> _What the task asks_
Retype exactly the lines from the line with "Altre curiosit\u00e0 [button] (1133, 1515)" to the end of the data, keeping both boundary lines.

> _Available data_

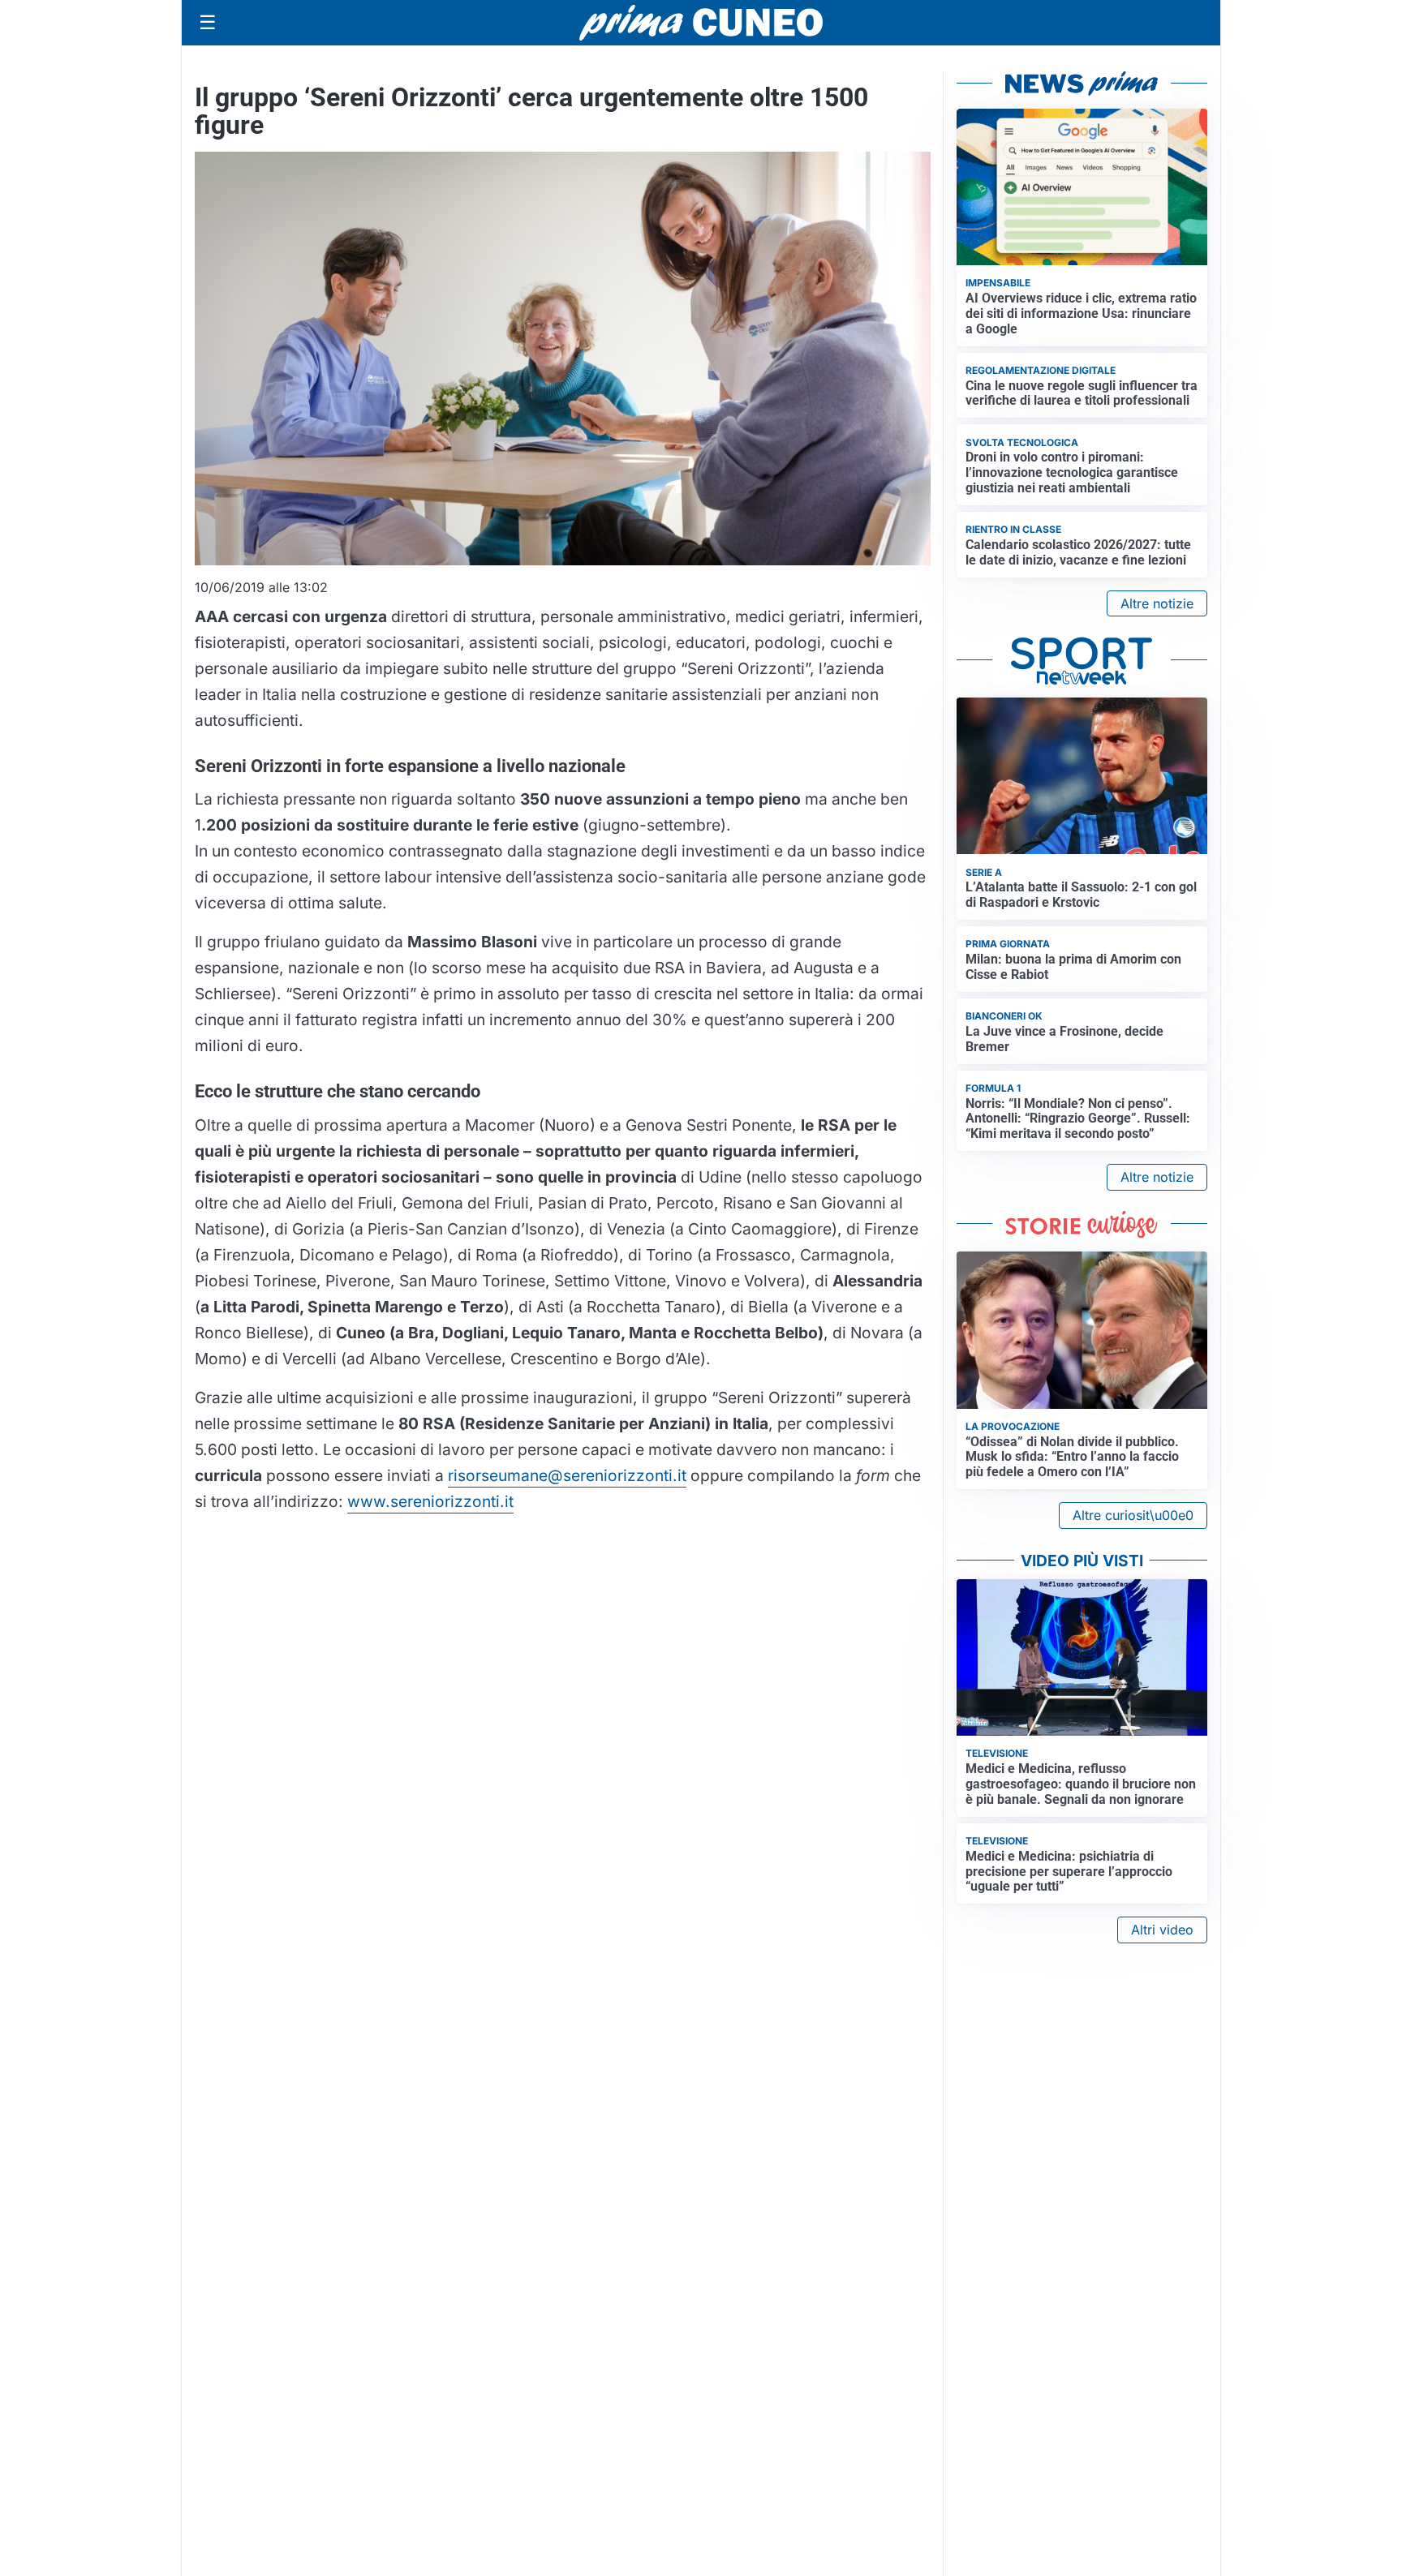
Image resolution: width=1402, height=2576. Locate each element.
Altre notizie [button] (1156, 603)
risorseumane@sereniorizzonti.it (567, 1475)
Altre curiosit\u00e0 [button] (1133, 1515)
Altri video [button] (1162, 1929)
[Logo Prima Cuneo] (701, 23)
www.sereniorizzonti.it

> _Response to this task_
Altre curiosit\u00e0 [button] (1133, 1515)
Altri video [button] (1162, 1929)
[Logo Prima Cuneo] (701, 23)
www.sereniorizzonti.it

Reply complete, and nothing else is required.